# Sets

Sets are lists with no duplicate entries. Let's say you want to collect a list of words in a paragraph: 

In [1]:
print(set("my name is Eric and Eric is my name".split()))

{'my', 'and', 'is', 'name', 'Eric'}


In [2]:
print(list("my name is Eric and Eric is my name".split()))

['my', 'name', 'is', 'Eric', 'and', 'Eric', 'is', 'my', 'name']


The above 'set' prints out the only 5 unique words and 'list' prints out 8 words. 
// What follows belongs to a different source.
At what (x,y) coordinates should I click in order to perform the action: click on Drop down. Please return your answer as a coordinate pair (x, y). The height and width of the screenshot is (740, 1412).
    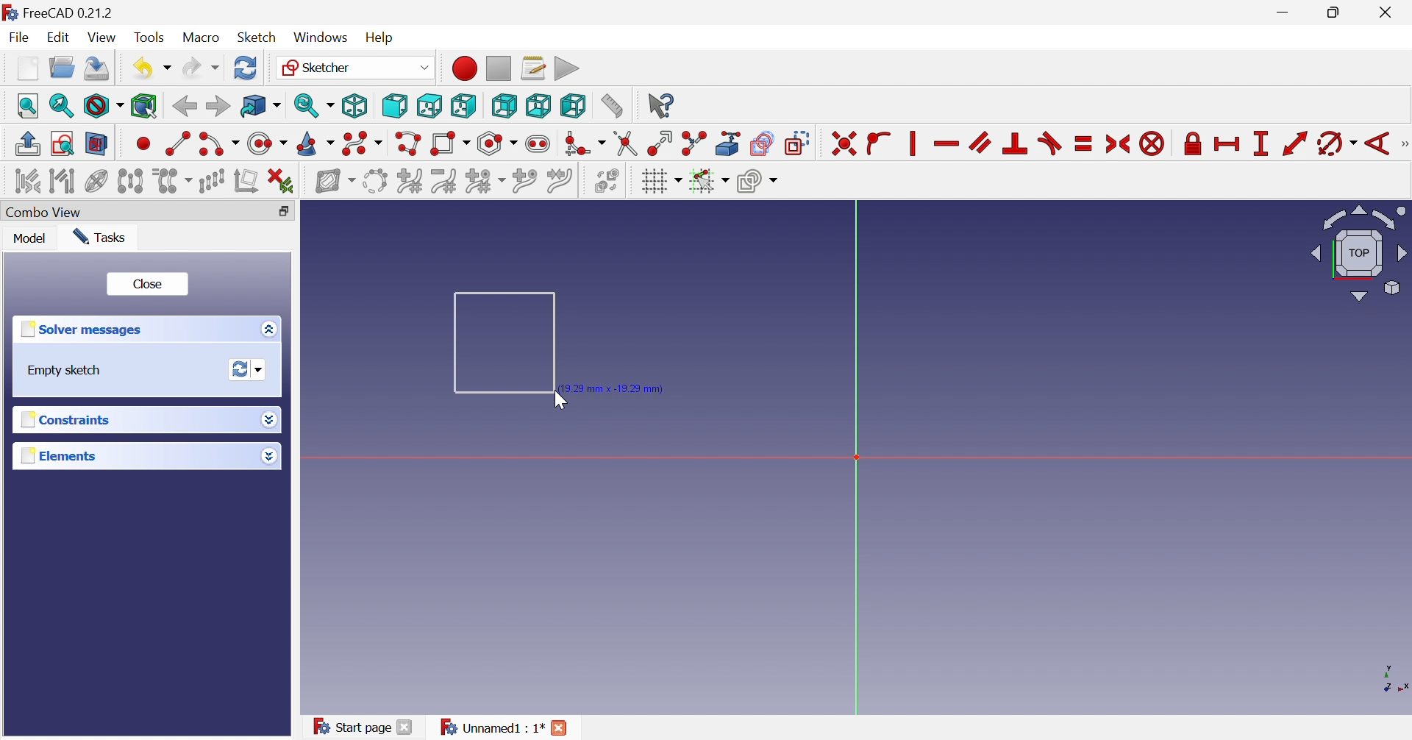
    Looking at the image, I should click on (269, 418).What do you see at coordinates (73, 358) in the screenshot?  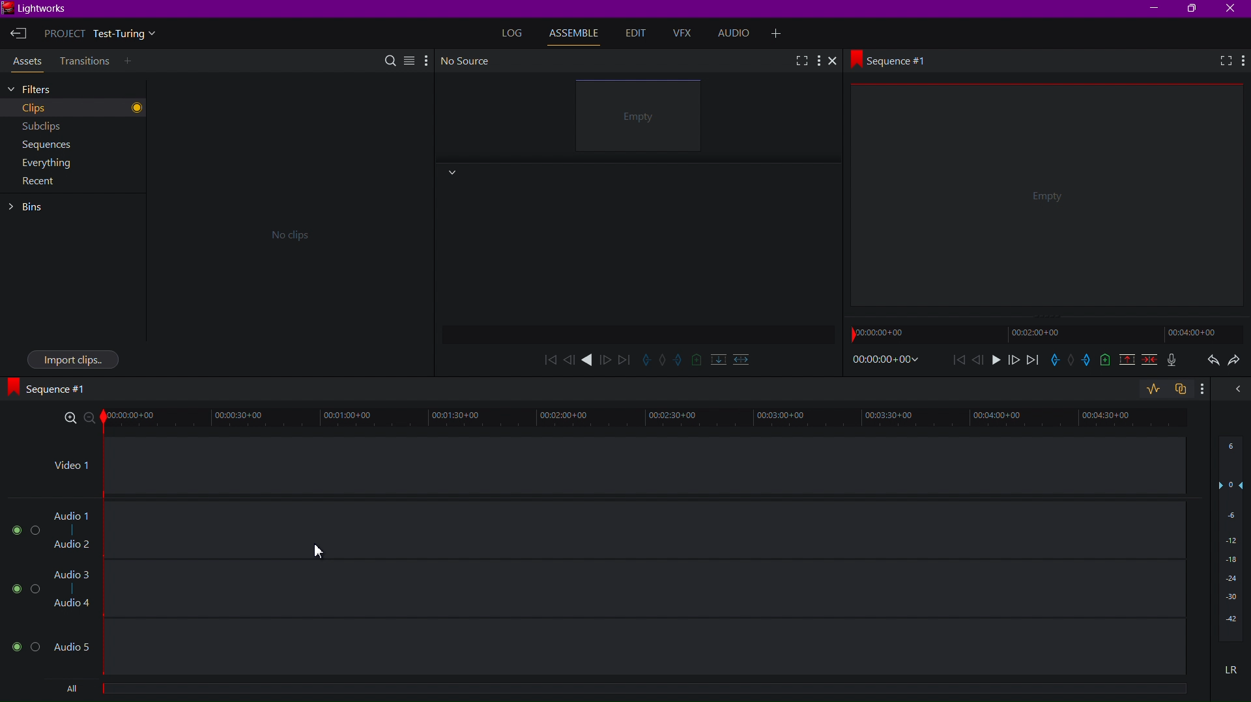 I see `Import clips` at bounding box center [73, 358].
Sets are good in Python as they can calculate differences and intersections between other sets. For example, with a list of participants in events A and B:

In [47]:
a = set(["Jake", "John", "Eric","Jill"])
print(a)
b = set(["James", "Bill"])
b.add("Limmy")

print(b)

len(b)

{'Jake', 'Eric', 'John', 'Jill'}
{'James', 'Limmy', 'Bill'}


3

To find out which people attended both events, one can use the 'intersection' method:

In [40]:
print(a.intersection(b))
print(b.intersection(a))

{'John', 'Jill'}
{'John', 'Jill'}


To find out which members attended only one events, one can use the 'symmetric_difference' method:

In [41]:
print(a.symmetric_difference(b))
print(b.symmetric_difference(a))

{'Jake', 'Eric', 'Limmy'}
{'Jake', 'Eric', 'Limmy'}


One can use the "difference" method to find out which members attended only one event and not the other.

In [42]:
print(a.difference(b))
print(b.difference(a))

{'Jake', 'Eric'}
{'Limmy'}


One can use the 'union' method to generate a list of all participants:

In [43]:
print(a.union(b))

{'Jake', 'John', 'Jill', 'Limmy', 'Eric'}


In [44]:
a.issubset(b)

False

In [45]:
a.issuperset(b)

False

In [48]:
if a.isdisjoint(b):
    print("blahem")

blahem


In [59]:
c = set(["Theo","Keir"])

d = ["Germany", "Germany", "Austria"]
if c.isdisjoint(b):
    print("yes")

print(c)
print(d)

yes
{'Keir', 'Theo'}
['Germany', 'Germany', 'Austria']


In [64]:
my_unique = list(set(d))
print(my_unique)

['Germany', 'Austria']


In [52]:
set([x ** 2 for x in [1,2,3,4]])

{1, 4, 9, 16}

In [51]:
e = set(x ** 2 for x in [1,2,3,4])
print(e)

{16, 1, 4, 9}


In [53]:
set({x: x**2 for x in [1,2,3,4]})

{1, 2, 3, 4}

In [56]:
g = {**a, **b}
print(g)

TypeError: 'set' object is not a mapping

## Exercise

In the exercise below, use the given lists to print out a set containing all the participants from event A which did not attend event B.

In [9]:
a = set(["Jake", "John", "Eric"])
b = set(["John", "Jill"])

print(a)
print(b)

print(a.difference(b))

{'John', 'Jake', 'Eric'}
{'John', 'Jill'}
{'Jake', 'Eric'}


## Initialising a Set

In [2]:
my_set = set(1, 2, 3)

TypeError: set expected at most 1 argument, got 3

In [6]:
my_set = set([1,2,3])
print(my_set)

{1, 2, 3}


In [4]:
my_set = set()
print(my_set)

set()


In [8]:
my_set = {1,2,3}
print(my_set)

{1, 2, 3}


## Creating an empty set

In [9]:
my_set = {[]}

TypeError: unhashable type: 'list'

In [10]:
my_set = set(None)

TypeError: 'NoneType' object is not iterable

In [15]:
my_set = {}
print(my_set)

{}


## Making a copy of a set

In [16]:
set(my_set)

set()

In [17]:
my_set.copy()

{}

In [18]:
my_set[:]

TypeError: unhashable type: 'slice'

In [19]:
from copy import copy
copy(my_set)

{}

## Removing duplicate elements from a list

In [50]:
my_list = [1,1,2,2]
my_unique_list = list(set(my_list))
print(my_unique_list)

[1, 2]